Komisarz Tajani sugerował, że do 2013 roku dostępne jest na
infrastrukturę rowerową około 600 mln Euro, ale wypowiedzi specjalistów
z DG TREN wskazują, że to dość przypadkowa liczba. Europejska Federacja
Cyklistów (ECF) prowadzi intensywny lobbying na rzecz zwiększenia
finansowania infrastruktury rowerowej przez Unię EUropejską. Służy temu
m.in. wspomniana powyżej Karta
Brukselska.
- Promocja ruchu rowerowego
i marketing. W trzecim dniu konferencji duże zamieszanie
wywołał belgijski guru reklamy Guillaume
Vanderstichelen, który
zauważył że sam sektor biznesu rowerowego uważa rowery za coś
kiepskiego i niegodnego reklamy. Rower powinien być na przykład
pozycjonowany w
filmie, a marketing powinien być dużo bardziej agresywny i
zupełnie zmienić grupę docelową. Jak zauważył, obecnie biznes rowerowy
kieruje swój przekaz do - jak się wyraził - "amatorów kokainy z okolic
Tour de France i nikogo innego". Ale z drugiej strony
zaangażowanie w
rower firm takich jak Clear Channel i JC Decaux wskazują, że rower jest
sexy i jest doskonałym wehikułem dla przekazu, także reklamowego. Może
więc nie jest tak źle? Z pewnością będzie lepiej.
Tyle w telegraficznym
skrócie. Zdjęcia z konferencji
można zobaczyć tutaj
- a zdjęcia z wycieczek technicznych po Gandawie i Brukseli,
obrazujących infrastrukturę rowerową w Belgii - tutaj.

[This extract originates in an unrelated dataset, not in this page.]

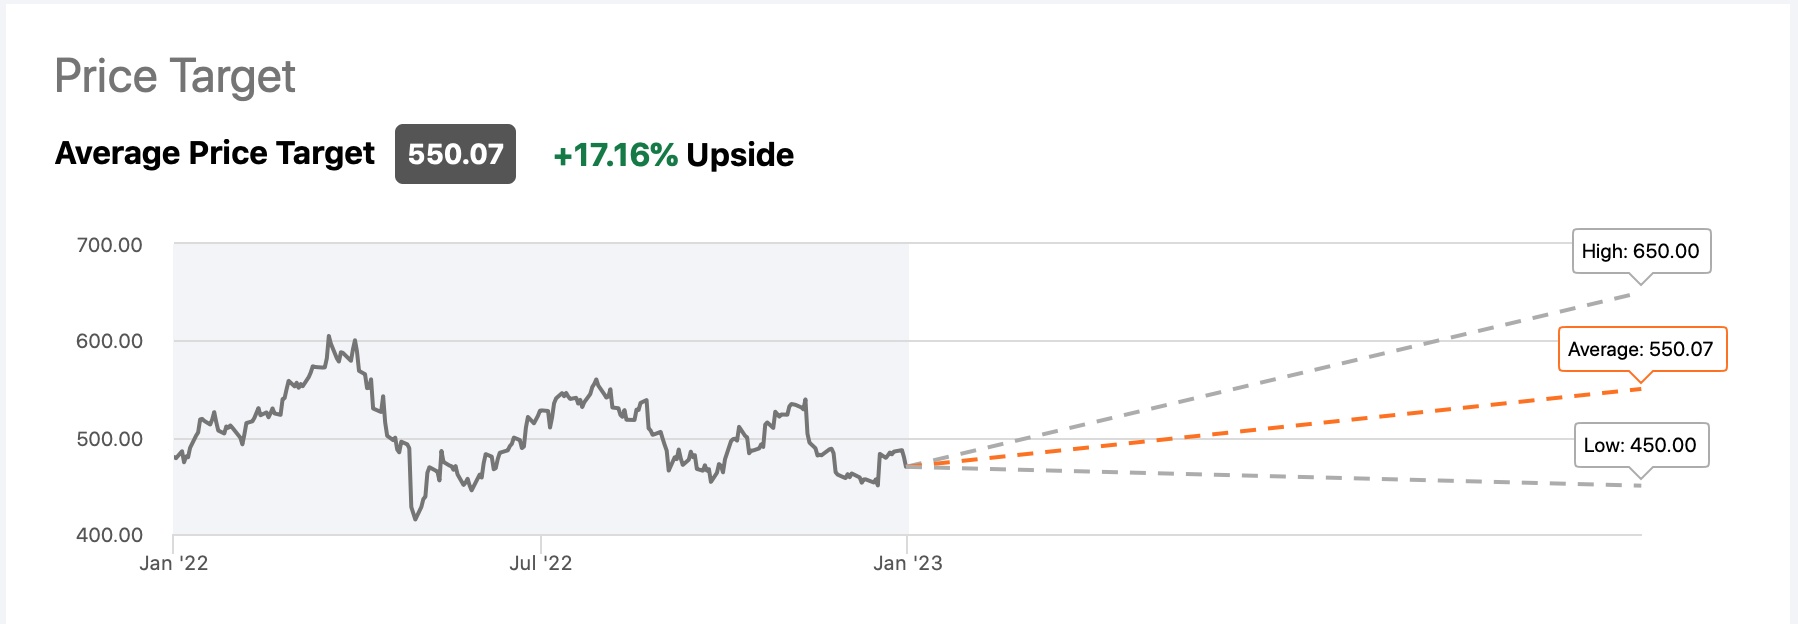1798x624 pixels.
Task: Click the dark 550.07 price badge
Action: [455, 154]
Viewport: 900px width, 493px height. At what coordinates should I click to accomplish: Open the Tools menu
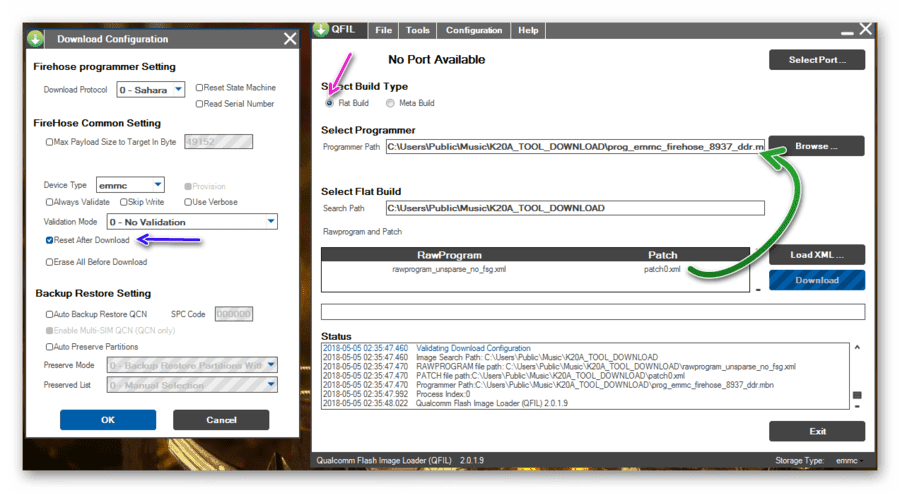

Następna konferencja VeloCity już
za rok w Kopenhadze. Zmieniła się właśnie formuła i od teraz
konferencje będą odbywać się co roku. Ważna wiadomość na koniec: być
może w 2014 roku VeloCity zawita do
Polski, bo gospodarzem chce być najbardziej zaawansowane pod
względem ruchu rowerowego miasto naszego kraju - Gdańsk. Wcześniej, bo w 2010 w
Tczewie odbędzie się doroczne spotkanie (Annual General Meeting)
Europejskiej Federacji Cyklistów ECF.